Cómplices

Los primeros copos han caído hacia las ocho y media de la mañana. Creo que han decidido bajar desde las nubes por no dejar mal a quienes se encargan de realizar los pronósticos. Han sido tan pocos y tan pequeños que quien se haya levantado a eso de las nueve, ya no los habrá visto, como si hubiera sido una nevada clandestina o amedrentada. La nieve es hermosa, pero era más hermosa para el niño que fui. Acaso tras los cristales o contemplando las postales que genera aún me atraiga esa hermosura limpia y nítida, cargada de melancolía y sueños.
Hablar del tiempo siempre ha sido una de las salidas más socorridas en las conversaciones: bien cuando no hay casi nada de que hablar, bien cuando se produce uno de esos silencios incómodos a causa de una refriega verbal entre personas que han de seguir en el mismo habitáculo, bien cuando uno entra en un ascensor y allí está el vecino, con quien no hablar sería una descortesía, bien mientras se espera a que el camarero acabe de preparar el café…
Pero es que, además de lo de siempre, hoy en día, desde que las inclemencias meteorológicas forman parte (y no reducida precisamente) de la tarea de protección civil encomendada a las administraciones que tienen la obligación de comunicar cualquier incidencia fuera de lo normal a la población, subiendo el nivel de los avisos, el pronóstico del tiempo y que se cumpla o no forma parte de las tareas ineludibles de cada jornada, una vez abierta la sesión de Internet.
Uno, con unos cuantos recuerdos almacenados en su memoria, se sorprende cada vez que ve en la página de la Agencia Estatal que hay aviso amarillo por riesgo de nevadas débiles —de hasta cinco centímetros— o por riesgo de temperaturas muy bajas, cuando éstas descienden de tres grados bajo cero.
Y no lo digo porque me parezcan mal estas informaciones a la ciudadanía, al contrario, de igual modo que no me parece mal que se hayan establecidos protocolos de actuación y de prevención entre los diferentes servicios de emergencias que deben estar preparados en caso de que ocurra algo, para evitar, precisamente que los efectos de una mala climatología pueda tener consecuencias negativas o muy negativas en bienes, pero sobre todo sobre personas. Lo que digo es que durante mi infancia y juventud con días más fríos, con nevadas más copiosas, no había alertas ni alarmas ni avisos, y si los había entre bomberos, policías, guardia civil, tráfico y personal sanitario —supongo que siempre ha existido algún protocolo de actuación—, si existían, digo, primero, los ciudadanos éramos ajenos a ellos y, segundo, muy posiblemente cada institución u organismo era autónomo y se preparaba para la inclemencia que se avecinaba —si estaba prevista— a leal saber y entender.

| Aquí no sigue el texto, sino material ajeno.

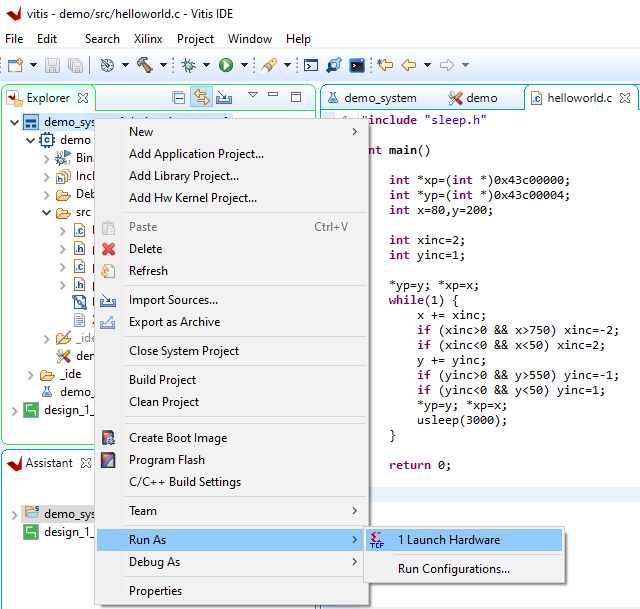
Task: Click the back navigation arrow in toolbar
Action: click(x=408, y=66)
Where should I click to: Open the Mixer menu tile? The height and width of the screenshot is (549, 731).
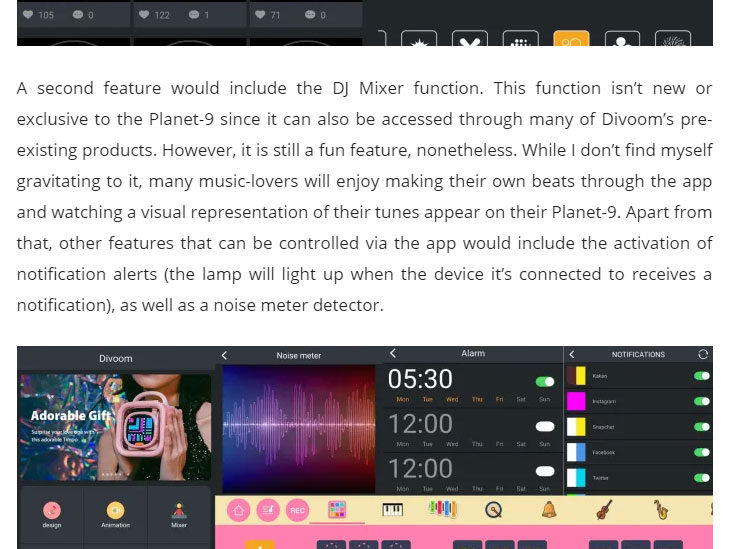pos(179,514)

Eso referido a mis recuerdos, porque si escucho hablar a los de otras generaciones previas, los comentarios son aún más radicales, pues entonces las nevadas aislaban la ciudad por semanas y los fríos habituales parecían plagas.
Aunque resulte menos romántico, sin duda se ha avanzado muchísimo, a pesar de que en ocasiones las previsiones sean peores de lo que luego la realidad confirma. Y sigo prefiriendo que avisen y no suceda, a que suceda sin previo aviso.